DATASET EXCERPTS:
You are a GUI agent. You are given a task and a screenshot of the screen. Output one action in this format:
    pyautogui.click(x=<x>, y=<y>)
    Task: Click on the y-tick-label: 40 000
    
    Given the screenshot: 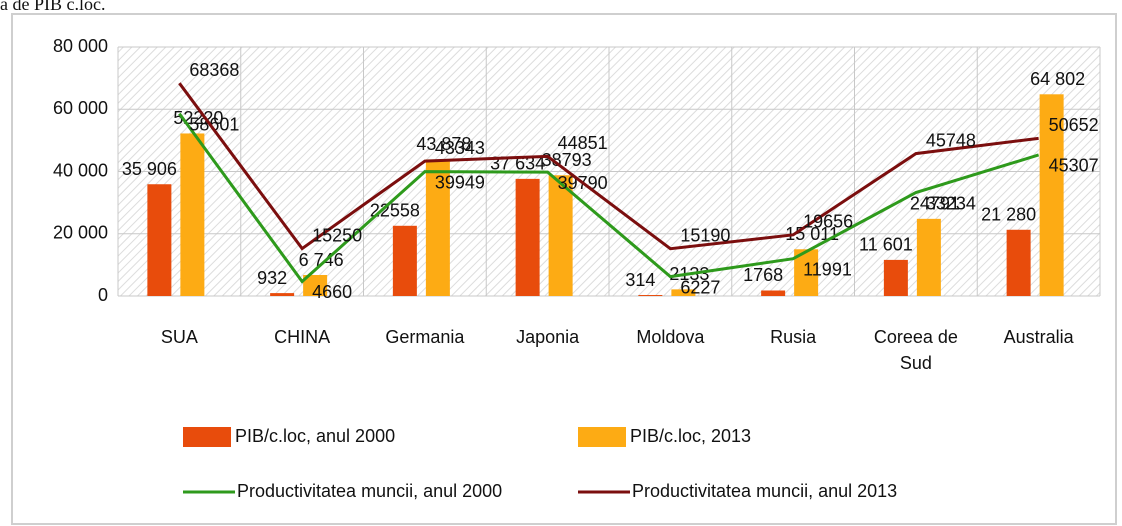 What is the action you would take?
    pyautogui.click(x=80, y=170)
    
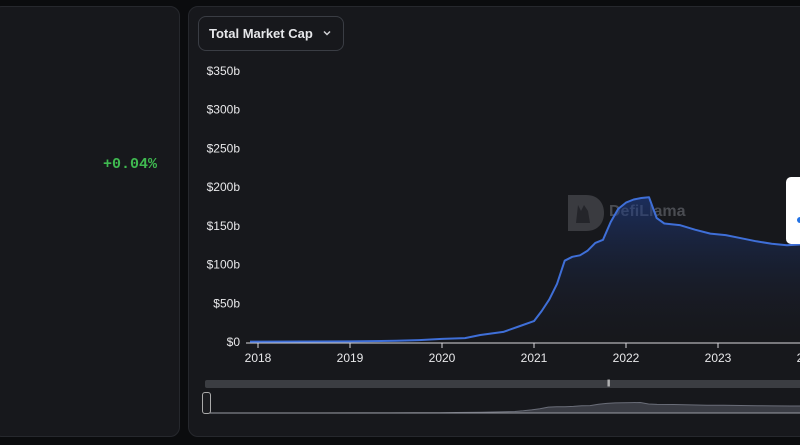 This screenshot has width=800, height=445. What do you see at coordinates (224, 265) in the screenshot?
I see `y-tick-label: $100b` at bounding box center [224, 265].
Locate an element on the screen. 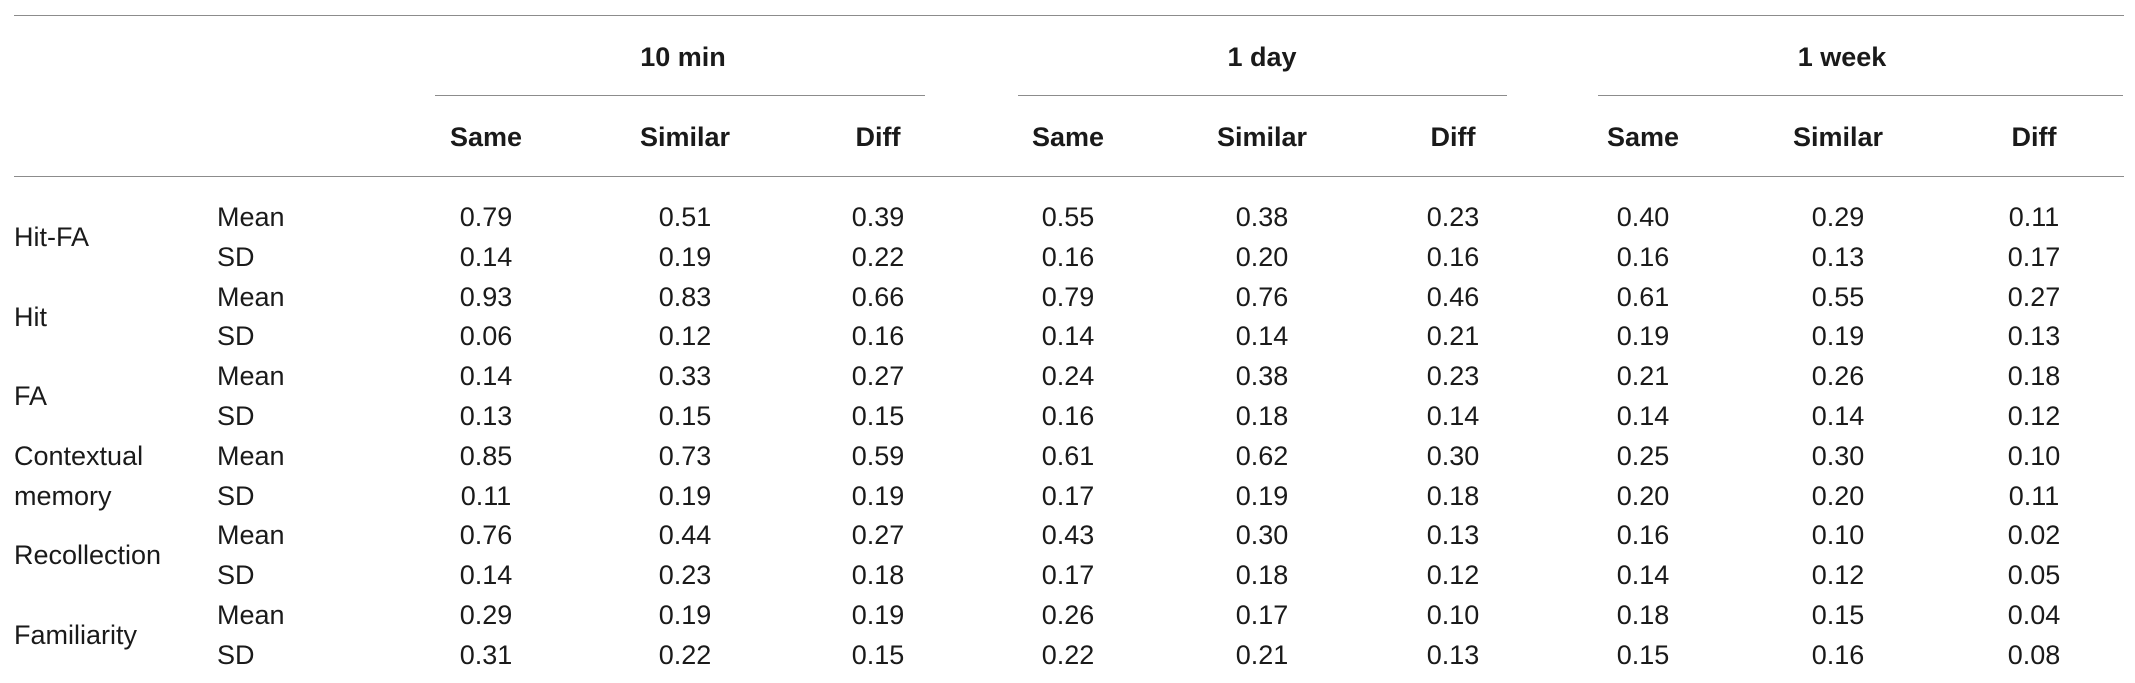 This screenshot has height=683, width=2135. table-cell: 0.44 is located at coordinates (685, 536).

--

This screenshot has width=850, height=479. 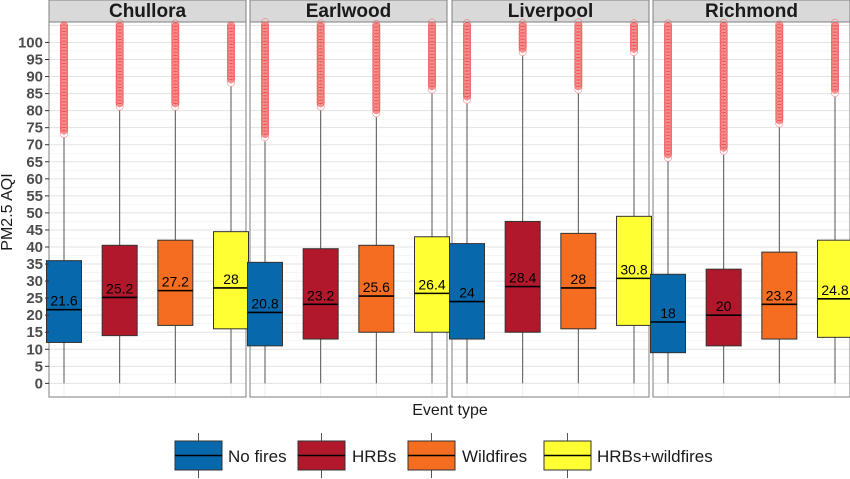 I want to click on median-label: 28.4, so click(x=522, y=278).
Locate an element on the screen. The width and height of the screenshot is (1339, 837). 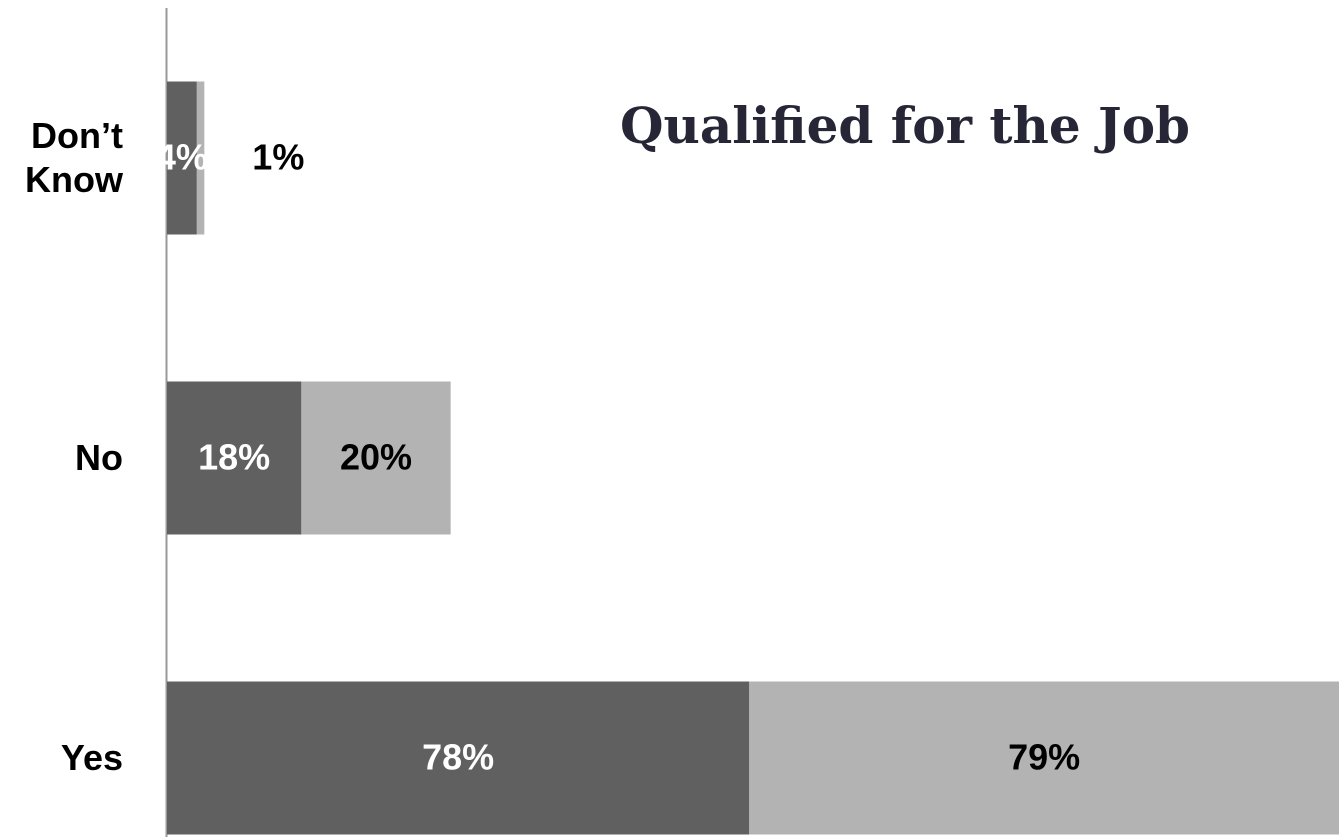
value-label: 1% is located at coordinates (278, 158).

TO-DO ITEM:
Please give the records from the line with "Locate an element on the screen. The" up to and including the line with "value-label: 1% is" as a JSON list of strings, one string per line and no blank lines. Leave the pictures out.

RESPONSE BELOW:
[
  "Locate an element on the screen. The width and height of the screenshot is (1339, 837). ",
  "value-label: 1% is located at coordinates (278, 158)."
]